On 28 July 1809 at the Battle of Talavera, Lapisse's 6,862-strong division consisted of the same organization as at Espinosa. At 2:00 pm, 80 French cannons began firing on the British infantry positions, inflicting losses. The fire of the 30 British and six Spanish field pieces was quickly suppressed. Lapisse advanced together with the divisions of Horace François Bastien, baron Sébastiani and Jean François Leval. The Dutch-German division of Leval on the left struck the British line first and was defeated; a second attack later in the day met the same fate. At about 3:00 pm, Sébastiani in the center and Lapisse on the right closed with John Coape Sherbrooke's British-KGL division. Each French division was 12 battalions strong with the front line deployed in column of divisions and the rear line in column of battalions. Lapisse's front line consisted of Jean-Gregoire Laplane's brigade, the 16th Light and the 45th Line. In front of Lapisse were two KGL brigades under Ernst Langwerth and Sigismund Löw plus the 2nd Battalion of the 83rd Foot. The French skirmish line pressed back the less numerous skirmishers of their enemies. Despite taking losses from musketry, Sherbrooke's troops waited until the French were within 50 yd then fired a murderous volley. The French infantry were cut down in hundreds and the survivors took to their heels with their enemies in pursuit. However, the British Guards and KGL units went too far and when they came up against the intact French second line, they were defeated.

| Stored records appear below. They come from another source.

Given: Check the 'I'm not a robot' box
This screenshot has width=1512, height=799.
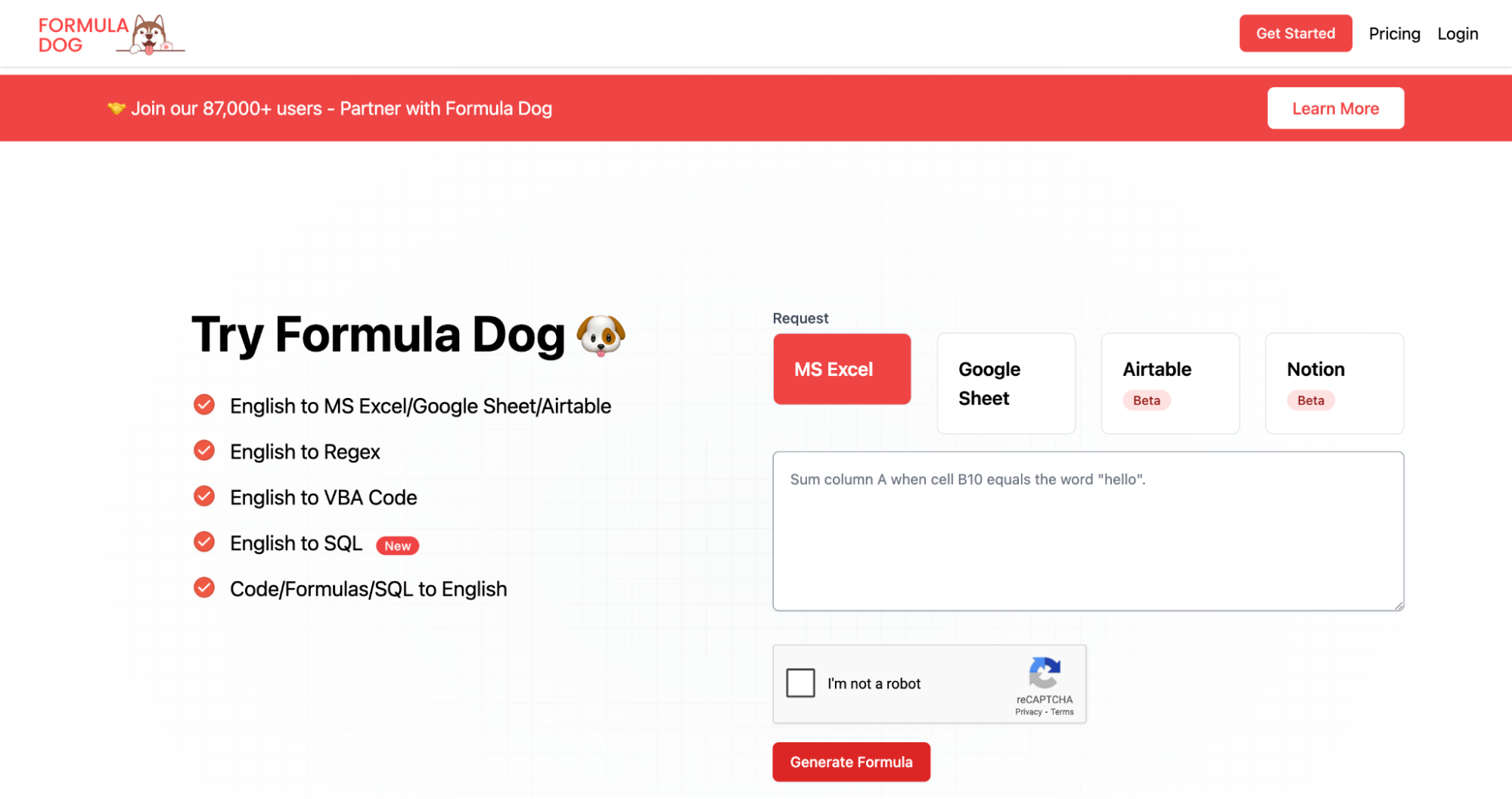Looking at the screenshot, I should [799, 682].
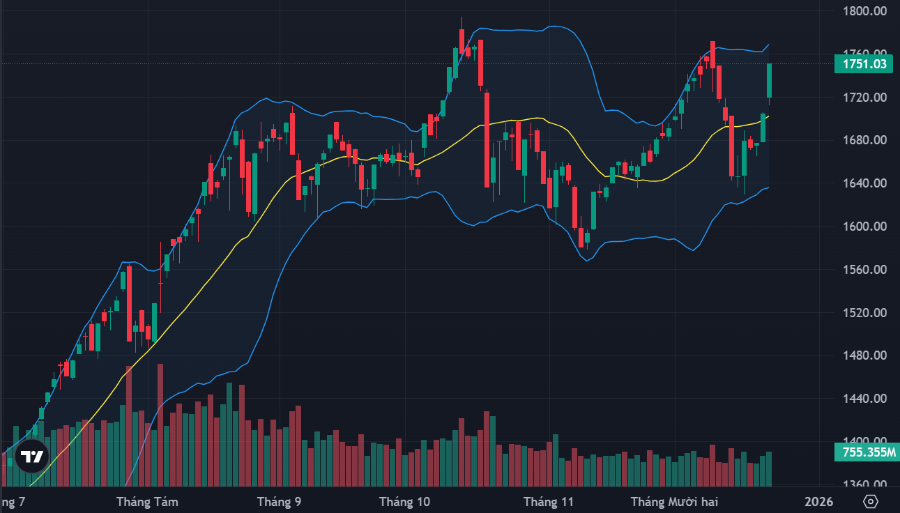Click the 1480.00 price scale label
Viewport: 900px width, 513px height.
click(866, 356)
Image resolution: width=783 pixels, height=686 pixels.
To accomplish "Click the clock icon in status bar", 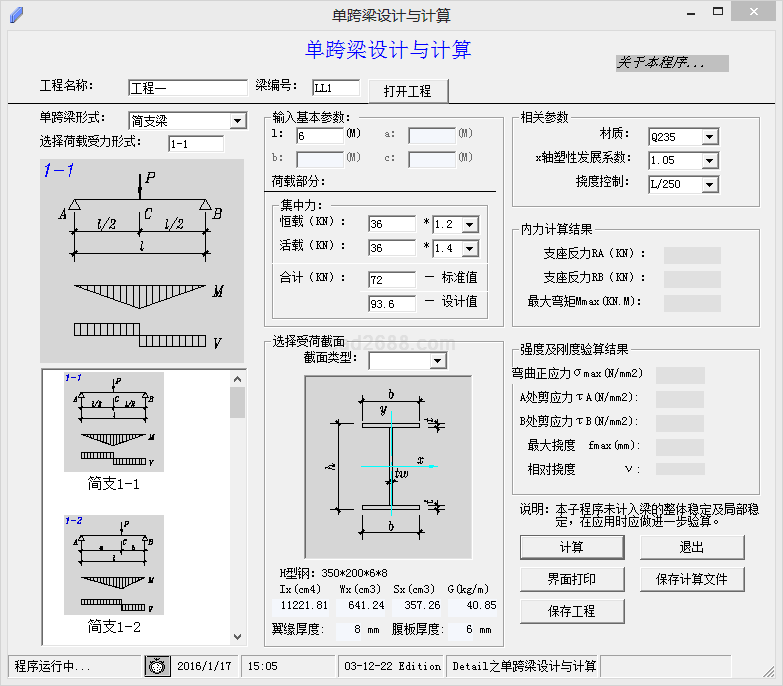I will (x=157, y=666).
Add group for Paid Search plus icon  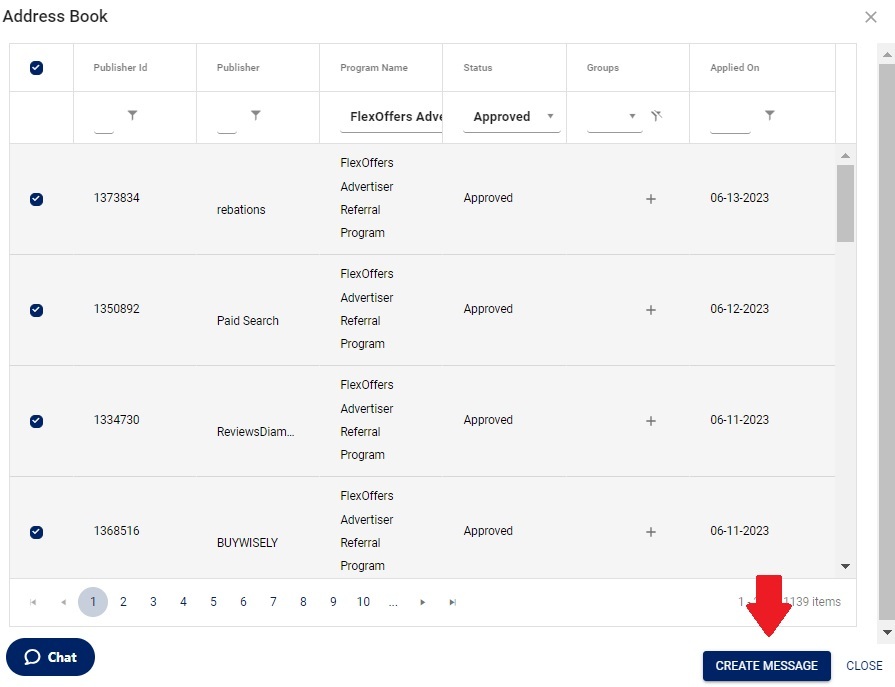[651, 310]
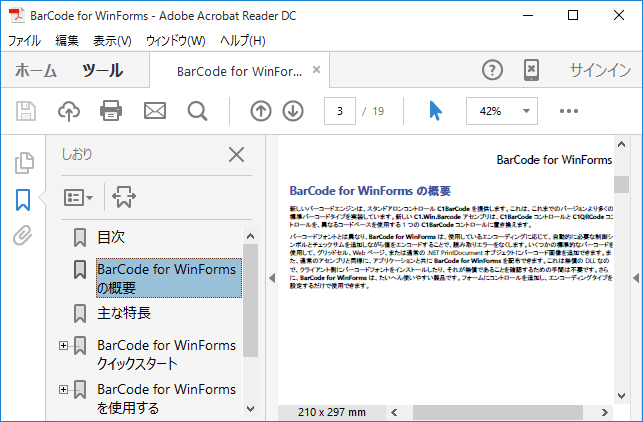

The troops facing Lapisse were badly mauled; the 2nd KGL Infantry Battalion sustained 387 casualties in 20 minutes and the 5th KGL lost over 100 men captured. Langwerth was killed. The divisions of Sébastiani and Lapisse again advanced into contact with the British line, into which Wellesley threw his reserves. Soon a terrific firefight raged. After losing 1,700 men and inflicting about the same number, the French fell back, their attack beaten. Lapisse was fatally wounded during the attack. He died at Santa Olalla two days later. LAPISSE is engraved on Column 37 of the Arc de Triomphe.